The Mohegans on the Hudson are said to have been divided into three phratries, the Bear, the Wolf and the Turtle, of whom the Bear had the primacy.[20] Mr. Morgan, however, who examined, in 1860, the representatives of the nation in Kansas,[21] discovered that they had precisely the same phratries as the Delawares, that is the Wolf, the Turtle, and the Turkey, each subdivided into three or four gentes. He justly observes that this "proves their immediate connection with the Delawares and Munsees by descent," and thus renders their myths and traditions of the more import in the present study.
Linguistically, the Mohegans were more closely allied to the tribes of New England than to those of the Delaware Valley. Evidently, most of the tribes of Massachusetts and Connecticut were comparatively recent offshoots of the parent stem on the Hudson, supposing the course of migration had been eastward.
In some of his unpublished notes Mr. Heckewelder identifies the Wampanos, who lived in Connecticut, along the shore of Long Island Sound, and whose council fire was where New Haven now stands, as Mohegans, while the Wapings or Opings of the Northern Jersey shore were a mixed clan derived from intermarriages between Mohegans and Monseys.[22]
The Nanticokes.
The Nanticokes occupied the territory between Chesapeake Bay and the ocean, except its southern extremity, which appears to have been under the control of the Powhatan tribe of Virginia.
The derivation of Nanticoke is from the Delaware Unéchtgo, "tide-water people," and is merely another form of Unalachtgo, the name of one of the Lenape sub-tribes. In both cases it is a mere geographical term, and not a national eponym.
In the records of the treaty at Fort Johnston, 1757, the Nanticokes are also named Tiawco. This is their Mohegan name, Otayãchgo, which means "bridge people," or bridge makers, the reference being to the skill with which the Nanticokes could fasten floating logs together to construct a bridge across a stream. In the Delaware dialect this was Tawachguáno, from taiachquoan, a bridge. The latter enables us to identify the Tockwhoghs, whom Captain John Smith met on the Chesapeake, in 1608, with the Nanticokes. The Kuscarawocks, whom he also visited, have been conclusively shown by Mr. Bozman[23] to have been also Nanticokes.

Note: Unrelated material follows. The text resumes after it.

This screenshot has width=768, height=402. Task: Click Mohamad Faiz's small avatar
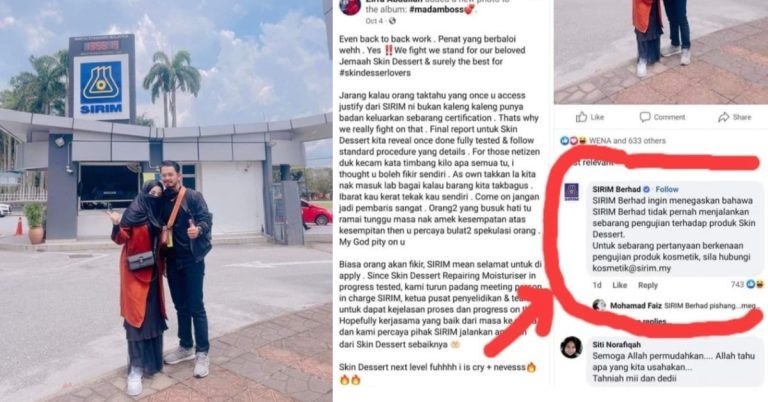pos(599,305)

By ancient traditions, they looked up to the Lenape as their "grandfather," and considered the Mohegans their "brethren."[24] That is, they were, as occasion required, attached to the same confederacy.
In manners and customs they differed little from their northern relatives. The only peculiarity in this respect which is noted of them was the extravagant consideration they bestowed on the bones of the dead. The corpse was buried for some months, then exhumed and the bones carefully cleaned and placed in an ossuary called man-to-kump (= manito, with the locative termination, place of the mystery or spirit).
When they removed from one place to another these bones were carried with them. Even those who migrated to northern Pennsylvania, about the middle of the last century, piously brought along these venerable relics, and finally interred them near the present site of Towanda, whence its name, Tawundeunk, "where we bury our dead."[25]